TASK OBJECTIVE: Write out each entry again. Keep every word exactly as it is.

** INPUT FOR THIS TASK follows **

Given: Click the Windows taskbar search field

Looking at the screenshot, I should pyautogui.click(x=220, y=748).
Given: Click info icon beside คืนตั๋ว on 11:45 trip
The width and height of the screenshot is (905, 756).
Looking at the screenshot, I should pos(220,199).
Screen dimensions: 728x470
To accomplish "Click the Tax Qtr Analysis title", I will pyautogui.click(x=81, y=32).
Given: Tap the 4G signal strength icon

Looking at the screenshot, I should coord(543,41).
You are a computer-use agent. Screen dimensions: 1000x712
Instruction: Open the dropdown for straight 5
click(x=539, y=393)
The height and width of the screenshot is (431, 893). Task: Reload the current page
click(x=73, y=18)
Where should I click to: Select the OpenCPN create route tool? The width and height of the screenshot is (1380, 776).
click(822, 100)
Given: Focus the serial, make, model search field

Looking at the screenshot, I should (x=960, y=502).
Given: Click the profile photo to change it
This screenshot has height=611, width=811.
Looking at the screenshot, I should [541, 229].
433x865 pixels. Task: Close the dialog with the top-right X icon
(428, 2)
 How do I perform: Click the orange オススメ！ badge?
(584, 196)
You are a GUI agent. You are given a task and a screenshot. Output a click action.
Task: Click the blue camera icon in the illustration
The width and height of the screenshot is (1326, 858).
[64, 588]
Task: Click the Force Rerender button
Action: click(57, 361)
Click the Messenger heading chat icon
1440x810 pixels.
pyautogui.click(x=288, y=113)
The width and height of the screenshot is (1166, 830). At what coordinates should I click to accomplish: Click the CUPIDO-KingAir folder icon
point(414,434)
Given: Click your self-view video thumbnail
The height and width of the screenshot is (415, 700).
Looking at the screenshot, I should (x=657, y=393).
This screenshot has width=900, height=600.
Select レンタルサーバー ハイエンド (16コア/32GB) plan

** End of INPUT FOR THIS TASK **

ANSWER TO THIS EXERCISE:
Given: Click the Windows taskbar search field

Looking at the screenshot, I should pyautogui.click(x=220, y=748).
Given: Click info icon beside คืนตั๋ว on 11:45 trip
The width and height of the screenshot is (905, 756).
Looking at the screenshot, I should pos(220,199).
Screen dimensions: 728x470
To accomplish "Click the Tax Qtr Analysis title", I will pyautogui.click(x=81, y=32).
Given: Tap the 4G signal strength icon

Looking at the screenshot, I should coord(543,41).
You are a computer-use agent. Screen dimensions: 1000x712
Instruction: Open the dropdown for straight 5
click(x=539, y=393)
The height and width of the screenshot is (431, 893). Task: Reload the current page
click(x=73, y=18)
Where should I click to: Select the OpenCPN create route tool? The width and height of the screenshot is (1380, 776).
click(822, 100)
Given: Focus the serial, make, model search field

Looking at the screenshot, I should (x=960, y=502).
Given: Click the profile photo to change it
This screenshot has height=611, width=811.
Looking at the screenshot, I should [541, 229].
433x865 pixels. Task: Close the dialog with the top-right X icon
(428, 2)
 How do I perform: Click the orange オススメ！ badge?
(584, 196)
You are a GUI agent. You are given a task and a screenshot. Output a click action.
Task: Click the blue camera icon in the illustration
The width and height of the screenshot is (1326, 858).
[64, 588]
Task: Click the Force Rerender button
Action: click(57, 361)
Click the Messenger heading chat icon
1440x810 pixels.
pyautogui.click(x=288, y=113)
The width and height of the screenshot is (1166, 830). At what coordinates should I click to accomplish: Click the CUPIDO-KingAir folder icon
point(414,434)
Given: Click your self-view video thumbnail
The height and width of the screenshot is (415, 700).
Looking at the screenshot, I should (x=657, y=393).
This screenshot has width=900, height=600.
Select レンタルサーバー ハイエンド (16コア/32GB) plan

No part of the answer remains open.